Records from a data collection

——————

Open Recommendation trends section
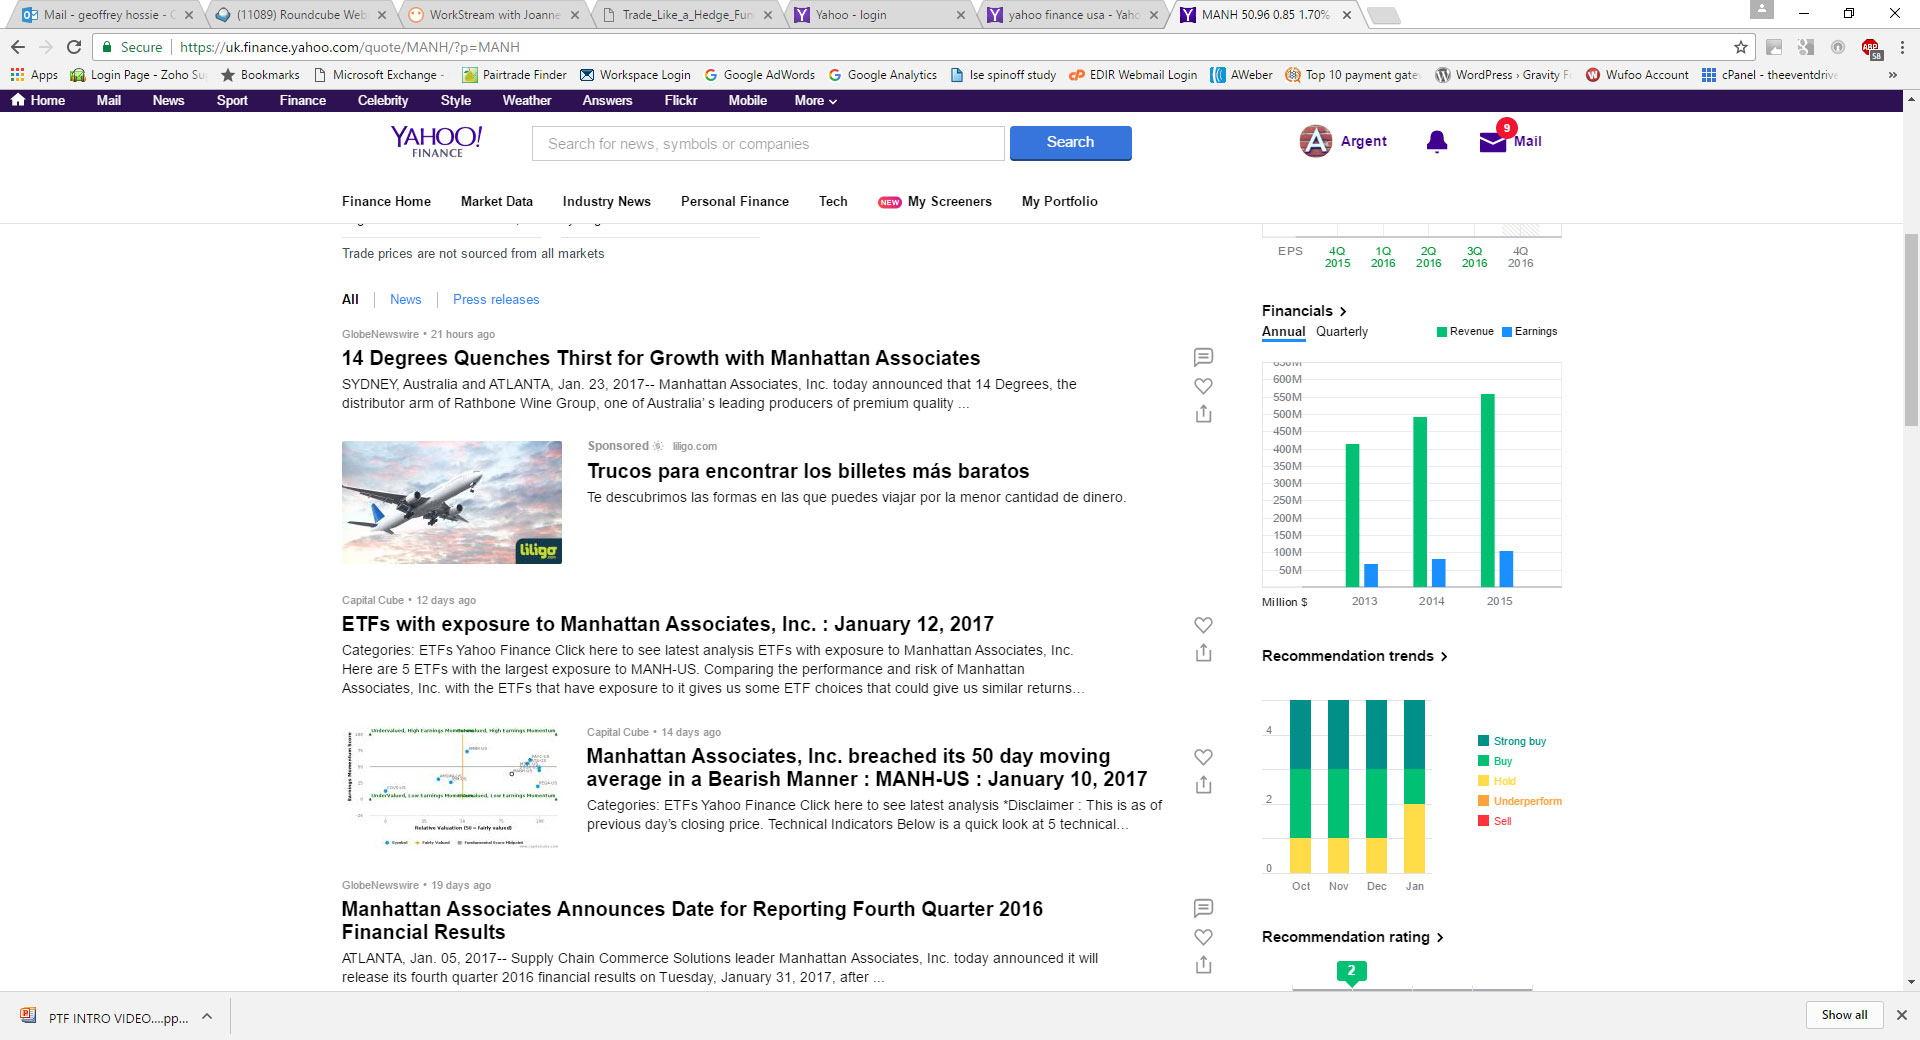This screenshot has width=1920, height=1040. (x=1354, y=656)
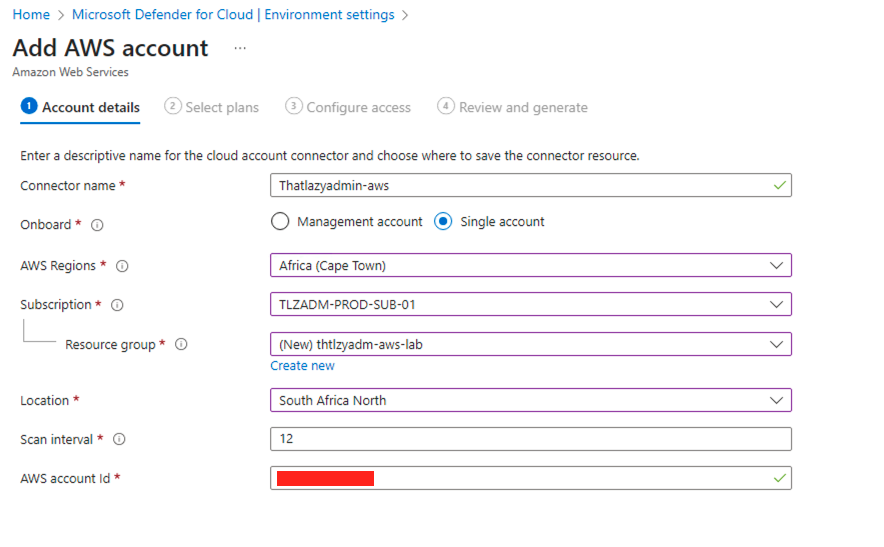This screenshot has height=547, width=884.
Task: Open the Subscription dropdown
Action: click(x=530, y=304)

——————

List each line of the entries above that contains the string "Open", matching case exactly.

Open Recommendation trends section
Task: Open the Subscription dropdown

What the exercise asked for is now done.